The evaluation and response to his toleration of bed rest, however, is not as well documented.  The most recent tissue tolerance test was not properly completed for supine rest on the left and right sides.  In addition, it is unclear from the care plan what the resident’s turning and repositioning schedule was supposed to be, because no time interval is specified.  Moreover, surveyors did not observe that the resident was ever turned or repositioned while in bed.

It appears from the record that because the resident’s history was to develop pressure sores from sitting in his chair, and because the resident did not like to comply with the recommended turning schedule while in bed, the staff was not as careful about evaluating his tolerance for bed rest, did not incorporate those evaluation results into the care plan, and did not adhere as closely to the care plan or the physician’s orders for turning and repositioning the resident while in bed.  While this response may have been based on the facility’s genuine desire to accommodate the resident’s refusal of treatment, that refusal is not properly documented in the resident’s care plan or in the medical record.[30]  Absent this documentation, the resident’s development of a pressure sore during the survey cannot be considered “unavoidable,” and the DFPC properly cited a deficient practice.

It does not follow, however, that because a pressure ulcer must be considered “avoidable” for purposes of determining whether there was a deficient practice, the practice must necessarily be considered the cause of any actual harm.  The State Operations Manual defines “actual harm” as a finding of noncompliance that results in a negative outcome that has compromised the resident’s ability to maintain and/or reach his highest practicable physical, mental, and psychosocial well-being as defined by an accurate and comprehensive resident assessment, plan of care, and provision of services (emphasis added).  This standard requires a determination of causation that is independent of whether the outcome was avoidable or not; a finding of actual harm requires evidence that the deficient practice actually caused the harm.

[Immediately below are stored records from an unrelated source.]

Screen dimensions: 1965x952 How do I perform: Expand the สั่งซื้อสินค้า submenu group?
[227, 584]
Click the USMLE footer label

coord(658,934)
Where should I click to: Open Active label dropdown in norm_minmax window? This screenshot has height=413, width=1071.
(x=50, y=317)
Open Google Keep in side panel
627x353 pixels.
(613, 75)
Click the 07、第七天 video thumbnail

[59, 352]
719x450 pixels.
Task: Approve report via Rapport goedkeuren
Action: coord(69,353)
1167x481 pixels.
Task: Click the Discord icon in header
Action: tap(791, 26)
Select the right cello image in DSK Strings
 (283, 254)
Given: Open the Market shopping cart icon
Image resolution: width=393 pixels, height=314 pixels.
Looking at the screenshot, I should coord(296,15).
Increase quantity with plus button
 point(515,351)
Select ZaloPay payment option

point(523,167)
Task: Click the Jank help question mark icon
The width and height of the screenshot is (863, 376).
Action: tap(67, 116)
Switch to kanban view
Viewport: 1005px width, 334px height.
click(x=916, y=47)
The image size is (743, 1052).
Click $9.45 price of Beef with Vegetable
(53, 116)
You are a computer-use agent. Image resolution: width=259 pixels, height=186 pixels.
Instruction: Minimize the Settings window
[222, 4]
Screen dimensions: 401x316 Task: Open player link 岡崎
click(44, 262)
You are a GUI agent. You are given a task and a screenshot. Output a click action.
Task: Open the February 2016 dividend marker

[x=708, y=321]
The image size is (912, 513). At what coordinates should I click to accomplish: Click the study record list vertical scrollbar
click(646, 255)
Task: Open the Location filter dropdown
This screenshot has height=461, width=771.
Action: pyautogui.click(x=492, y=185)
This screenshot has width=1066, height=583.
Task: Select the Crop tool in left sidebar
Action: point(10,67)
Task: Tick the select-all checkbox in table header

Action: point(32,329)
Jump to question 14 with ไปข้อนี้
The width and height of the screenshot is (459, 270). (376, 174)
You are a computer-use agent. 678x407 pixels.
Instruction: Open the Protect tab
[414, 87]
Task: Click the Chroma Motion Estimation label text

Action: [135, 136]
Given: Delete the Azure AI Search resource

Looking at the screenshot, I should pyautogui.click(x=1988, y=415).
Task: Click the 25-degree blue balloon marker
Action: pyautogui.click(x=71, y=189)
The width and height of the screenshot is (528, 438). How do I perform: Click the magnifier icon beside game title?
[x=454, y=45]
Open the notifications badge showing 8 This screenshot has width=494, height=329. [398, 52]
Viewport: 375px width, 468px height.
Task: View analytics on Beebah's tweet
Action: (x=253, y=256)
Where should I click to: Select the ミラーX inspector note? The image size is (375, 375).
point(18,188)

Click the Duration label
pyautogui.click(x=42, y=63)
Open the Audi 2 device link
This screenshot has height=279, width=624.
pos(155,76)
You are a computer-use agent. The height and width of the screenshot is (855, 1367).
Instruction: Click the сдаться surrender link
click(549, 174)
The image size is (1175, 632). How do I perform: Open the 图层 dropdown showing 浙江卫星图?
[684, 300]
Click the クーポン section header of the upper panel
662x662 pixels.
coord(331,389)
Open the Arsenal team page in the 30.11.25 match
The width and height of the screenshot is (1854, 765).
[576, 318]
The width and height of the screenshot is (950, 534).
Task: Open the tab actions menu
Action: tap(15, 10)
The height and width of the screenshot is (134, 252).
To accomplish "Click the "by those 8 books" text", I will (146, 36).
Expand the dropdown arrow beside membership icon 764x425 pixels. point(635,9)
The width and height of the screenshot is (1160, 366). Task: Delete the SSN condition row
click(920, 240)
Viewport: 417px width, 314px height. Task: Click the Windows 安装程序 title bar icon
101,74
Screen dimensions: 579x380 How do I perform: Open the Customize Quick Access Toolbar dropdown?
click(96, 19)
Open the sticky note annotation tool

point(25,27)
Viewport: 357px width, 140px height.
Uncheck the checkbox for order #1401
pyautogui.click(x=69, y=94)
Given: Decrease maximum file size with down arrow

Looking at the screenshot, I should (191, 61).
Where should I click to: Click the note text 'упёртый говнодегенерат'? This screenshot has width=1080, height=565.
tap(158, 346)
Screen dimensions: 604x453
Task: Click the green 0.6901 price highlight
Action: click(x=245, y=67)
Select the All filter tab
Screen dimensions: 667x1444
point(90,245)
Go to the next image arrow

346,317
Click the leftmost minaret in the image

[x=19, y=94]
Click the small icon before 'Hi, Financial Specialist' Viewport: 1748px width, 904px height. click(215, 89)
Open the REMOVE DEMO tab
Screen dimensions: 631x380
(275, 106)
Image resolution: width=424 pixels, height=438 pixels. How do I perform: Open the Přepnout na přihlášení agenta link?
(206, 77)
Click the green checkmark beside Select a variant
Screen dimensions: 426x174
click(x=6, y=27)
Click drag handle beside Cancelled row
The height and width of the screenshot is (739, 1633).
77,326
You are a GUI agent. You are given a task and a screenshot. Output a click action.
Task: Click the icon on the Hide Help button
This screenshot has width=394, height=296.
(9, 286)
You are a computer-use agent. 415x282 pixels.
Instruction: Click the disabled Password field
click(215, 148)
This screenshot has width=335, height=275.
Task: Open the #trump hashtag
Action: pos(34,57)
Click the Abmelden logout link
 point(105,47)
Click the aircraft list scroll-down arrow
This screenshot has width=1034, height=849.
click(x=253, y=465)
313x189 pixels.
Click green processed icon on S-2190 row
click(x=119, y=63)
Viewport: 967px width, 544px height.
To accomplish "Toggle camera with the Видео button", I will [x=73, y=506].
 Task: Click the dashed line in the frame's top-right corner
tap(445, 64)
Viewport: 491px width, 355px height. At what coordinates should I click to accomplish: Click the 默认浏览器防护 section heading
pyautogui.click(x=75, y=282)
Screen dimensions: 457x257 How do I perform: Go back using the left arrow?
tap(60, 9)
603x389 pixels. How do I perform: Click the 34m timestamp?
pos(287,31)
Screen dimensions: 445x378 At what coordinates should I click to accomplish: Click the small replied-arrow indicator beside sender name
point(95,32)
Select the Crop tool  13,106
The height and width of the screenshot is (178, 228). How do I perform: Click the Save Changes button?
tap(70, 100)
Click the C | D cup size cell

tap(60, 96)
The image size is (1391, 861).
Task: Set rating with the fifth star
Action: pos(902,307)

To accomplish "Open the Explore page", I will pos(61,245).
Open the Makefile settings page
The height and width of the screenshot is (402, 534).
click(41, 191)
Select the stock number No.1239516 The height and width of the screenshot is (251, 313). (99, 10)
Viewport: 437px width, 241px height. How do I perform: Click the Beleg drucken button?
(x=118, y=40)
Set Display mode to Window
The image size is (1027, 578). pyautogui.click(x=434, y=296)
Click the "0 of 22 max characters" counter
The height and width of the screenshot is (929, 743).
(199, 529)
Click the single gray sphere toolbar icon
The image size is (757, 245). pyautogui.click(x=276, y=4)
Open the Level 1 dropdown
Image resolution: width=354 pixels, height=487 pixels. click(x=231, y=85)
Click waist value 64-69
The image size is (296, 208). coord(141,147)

The facility has presented essentially uncontroverted evidence that the resident’s skin breakdown on December 2, 2008, was the result of his extended shopping trip on December 1, 2008, during which he was up in his chair for most of the day.  The record is replete with evidence documenting the resident’s decision to risk this outcome for the sake of his mental health.  The Administrative Law Judge cannot conclude that the facility’s deficient practice with regard to turning and repositioning the resident while in bed played any part in the development of the pressure ulcer during the survey.  Pursuant to Minn. Stat. § 144A.10, subd. 16(d)(5), the finding of actual harm should be deleted and the severity of the deficiency reduced.

                                                                                          K.D.S.



[1] Facility Ex. E-2; Facility Ex. D-23a.

[2] Comments of Resident #13;

[3] Facility Ex. K-4.

[4] Facility Ex. F-9.

[5] Facility Ex. F-10.

[6] Facility Ex. I-13.

[7] Facility Ex. D-4; D-19; D-26.

[8] Facility Ex. H-4; H-5; D-4; F-12.

[9] Facility Ex. D-20.

[10] Facility Ex. H-7; F-13; H-10.

[11] Facility Ex. D-21; D-22.

[12] Facility Ex. H-14.

[13] Comment of Dr. Mielke.

[14] Facility Ex. H-16; D-31; D-16, H-18, H-38.

[15] Facility Ex. E-18,H-38, H-39.

[16] DFPC Ex. E-6; Comment of Marci Martinson.

[17] Facility Ex. E-8, E-11.

[18] Facility Ex. E-1.

[19] Facilitly Ex. F-2 through F-6; F-28.

[20] Facility Ex. H-23-H-25.

[21] DFPC Ex. E-9.

[22] DFPC Ex. E-8.

[23] DFPC Ex. E-8.

[24] Facility Ex. F-1 (10/2/08).

[25] DFPC Ex. E-8.

[26] DFPC Ex. E-5.

[27] 42 C.F.R. § 483.25(c).

[28] Ex. F-1 & F2.

[29] DFPC agrees that the most recent tissue tolerance test properly evaluated the resident’s tolerance for sitting.  The citation is focused on the turning and repositioning schedule while the resident is in bed.

[30] See 42 C.F.R. § 483.20(k)(1) (care plan must describe any services furnished to the resident, as well as services that would otherwise be required under § 483.25 but are not provided due to the resident’s exercise of rights, including the right to refuse treatment under § 483.10(b)(4)).